Many global high-wealth audits involve partnerships and interests in other flow-through entities. Historically, partnerships have been subject to audit under rules created by the Tax Equity & Fiscal Responsibility Act (TEFRA) of 1982, and many of the IRS’s high-wealth audit procedures were tied to compliance with TEFRA. But the TEFRA partnership audit rules were repealed under the Bipartisan Budget Act of 2015 (the “BBA”), which generally became effective in 2018. The BBA rules thus went into effect in tandem with the TCJA, and were, themselves, designed to drastically increase the number of partnership audits.
The IRS’s new initiative also overlaps with LB&I’s recent announcement of a campaign intended to focus on taxpayer compliance with changes under the TCJA. Under that campaign, the IRS’s LB&I division is studying a select pool of returns in order to identify transactions, restructuring issues, and other subjects of focus related to TCJA compliance. Perhaps the most notable change under the TCJA for taxpayers with pass-through entities was the Section 199A deductionrelated to qualified business income—a provision that was among the most complex in the TCJA and that prompted many taxpayers to restructure their holdings. The IRS appears to be particularly interested in those restructuring efforts.

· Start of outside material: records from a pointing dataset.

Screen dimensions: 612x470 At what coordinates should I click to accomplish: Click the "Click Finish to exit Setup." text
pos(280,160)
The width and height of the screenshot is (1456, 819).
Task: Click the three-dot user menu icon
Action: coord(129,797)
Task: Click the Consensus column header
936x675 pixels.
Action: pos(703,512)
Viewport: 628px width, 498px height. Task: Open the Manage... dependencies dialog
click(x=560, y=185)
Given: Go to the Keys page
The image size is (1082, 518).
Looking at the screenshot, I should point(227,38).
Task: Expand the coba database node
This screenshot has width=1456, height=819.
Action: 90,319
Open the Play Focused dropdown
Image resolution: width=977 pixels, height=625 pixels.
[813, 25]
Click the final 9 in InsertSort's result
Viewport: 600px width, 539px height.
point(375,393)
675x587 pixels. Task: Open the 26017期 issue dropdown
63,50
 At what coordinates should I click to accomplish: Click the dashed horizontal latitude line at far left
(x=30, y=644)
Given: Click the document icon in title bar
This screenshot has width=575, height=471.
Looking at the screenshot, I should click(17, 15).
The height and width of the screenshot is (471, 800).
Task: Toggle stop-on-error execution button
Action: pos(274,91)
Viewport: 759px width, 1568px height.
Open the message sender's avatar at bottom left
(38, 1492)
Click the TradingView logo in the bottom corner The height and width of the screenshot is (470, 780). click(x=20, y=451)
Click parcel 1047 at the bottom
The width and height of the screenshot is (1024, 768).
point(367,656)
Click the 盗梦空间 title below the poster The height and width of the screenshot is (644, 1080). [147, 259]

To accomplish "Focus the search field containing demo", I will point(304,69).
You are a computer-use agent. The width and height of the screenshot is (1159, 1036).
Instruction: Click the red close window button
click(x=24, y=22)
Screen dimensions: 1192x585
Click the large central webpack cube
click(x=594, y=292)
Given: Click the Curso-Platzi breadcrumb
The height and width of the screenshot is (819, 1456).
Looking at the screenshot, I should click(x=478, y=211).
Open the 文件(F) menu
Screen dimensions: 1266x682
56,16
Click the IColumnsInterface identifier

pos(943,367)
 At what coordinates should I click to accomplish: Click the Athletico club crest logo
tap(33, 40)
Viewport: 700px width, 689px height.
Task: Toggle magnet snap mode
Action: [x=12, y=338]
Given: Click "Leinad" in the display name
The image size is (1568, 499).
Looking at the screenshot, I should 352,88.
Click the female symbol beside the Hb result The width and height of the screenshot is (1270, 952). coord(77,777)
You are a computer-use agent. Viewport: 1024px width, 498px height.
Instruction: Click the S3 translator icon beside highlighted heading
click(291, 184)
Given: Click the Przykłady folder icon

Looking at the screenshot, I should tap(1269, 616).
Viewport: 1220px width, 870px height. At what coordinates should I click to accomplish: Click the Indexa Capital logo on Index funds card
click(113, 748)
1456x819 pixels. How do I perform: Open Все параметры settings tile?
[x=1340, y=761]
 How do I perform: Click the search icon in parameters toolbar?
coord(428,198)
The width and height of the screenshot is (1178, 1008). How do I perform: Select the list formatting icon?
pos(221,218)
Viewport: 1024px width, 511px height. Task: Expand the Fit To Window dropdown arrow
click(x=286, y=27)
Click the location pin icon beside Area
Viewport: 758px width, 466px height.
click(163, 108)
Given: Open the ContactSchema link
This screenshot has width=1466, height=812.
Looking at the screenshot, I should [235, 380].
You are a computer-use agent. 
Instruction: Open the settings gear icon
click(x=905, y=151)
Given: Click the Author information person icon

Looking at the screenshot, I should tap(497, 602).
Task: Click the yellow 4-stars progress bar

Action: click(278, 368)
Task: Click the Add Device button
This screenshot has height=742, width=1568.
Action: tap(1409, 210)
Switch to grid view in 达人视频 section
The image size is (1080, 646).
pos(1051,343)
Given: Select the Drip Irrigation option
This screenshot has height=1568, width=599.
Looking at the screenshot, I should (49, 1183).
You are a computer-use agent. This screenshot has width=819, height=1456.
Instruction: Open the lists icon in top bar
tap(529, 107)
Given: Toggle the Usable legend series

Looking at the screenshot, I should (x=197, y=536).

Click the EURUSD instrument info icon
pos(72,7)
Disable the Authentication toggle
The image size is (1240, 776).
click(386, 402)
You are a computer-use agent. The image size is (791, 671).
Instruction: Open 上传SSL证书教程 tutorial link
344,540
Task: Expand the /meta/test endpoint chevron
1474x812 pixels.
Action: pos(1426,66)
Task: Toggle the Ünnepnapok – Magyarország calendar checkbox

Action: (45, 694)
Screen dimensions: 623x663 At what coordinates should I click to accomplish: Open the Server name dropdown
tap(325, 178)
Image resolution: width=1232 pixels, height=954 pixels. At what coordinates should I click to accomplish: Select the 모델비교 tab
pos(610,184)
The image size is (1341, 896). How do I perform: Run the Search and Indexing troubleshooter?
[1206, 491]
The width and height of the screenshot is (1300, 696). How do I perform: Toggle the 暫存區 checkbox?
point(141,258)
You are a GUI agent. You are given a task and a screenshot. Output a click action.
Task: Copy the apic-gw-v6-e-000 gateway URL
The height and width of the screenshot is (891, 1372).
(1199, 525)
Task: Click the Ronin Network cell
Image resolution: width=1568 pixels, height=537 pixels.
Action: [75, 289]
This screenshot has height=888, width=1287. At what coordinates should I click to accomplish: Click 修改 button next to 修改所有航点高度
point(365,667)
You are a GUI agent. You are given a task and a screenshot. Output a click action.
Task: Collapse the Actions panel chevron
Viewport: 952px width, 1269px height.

The IRS’s new focus comes on the heels of a recent TIGTA report, finding that the IRS is not adequately addressing high-income taxpayers owing billions of dollars. TIGTA is also engaged in an ongoing effort to evaluate the IRS’s efforts to ensure tax compliance with respect to high-income individuals under its 2020 Annual Audit Plan. At the same time, TIGTA has been engaged in a review to determine whether the IRS has adequately implemented the changes to the partnership audit rules under the BBA.
Particularly against continued oversight pressure, the IRS’s focus on Section 199A and its implementation of changes to the partnership audit rules under the BBA means that one thing is certain: Taxpayers and professionals can expect to see a sharp uptick in partnership audits in the coming years.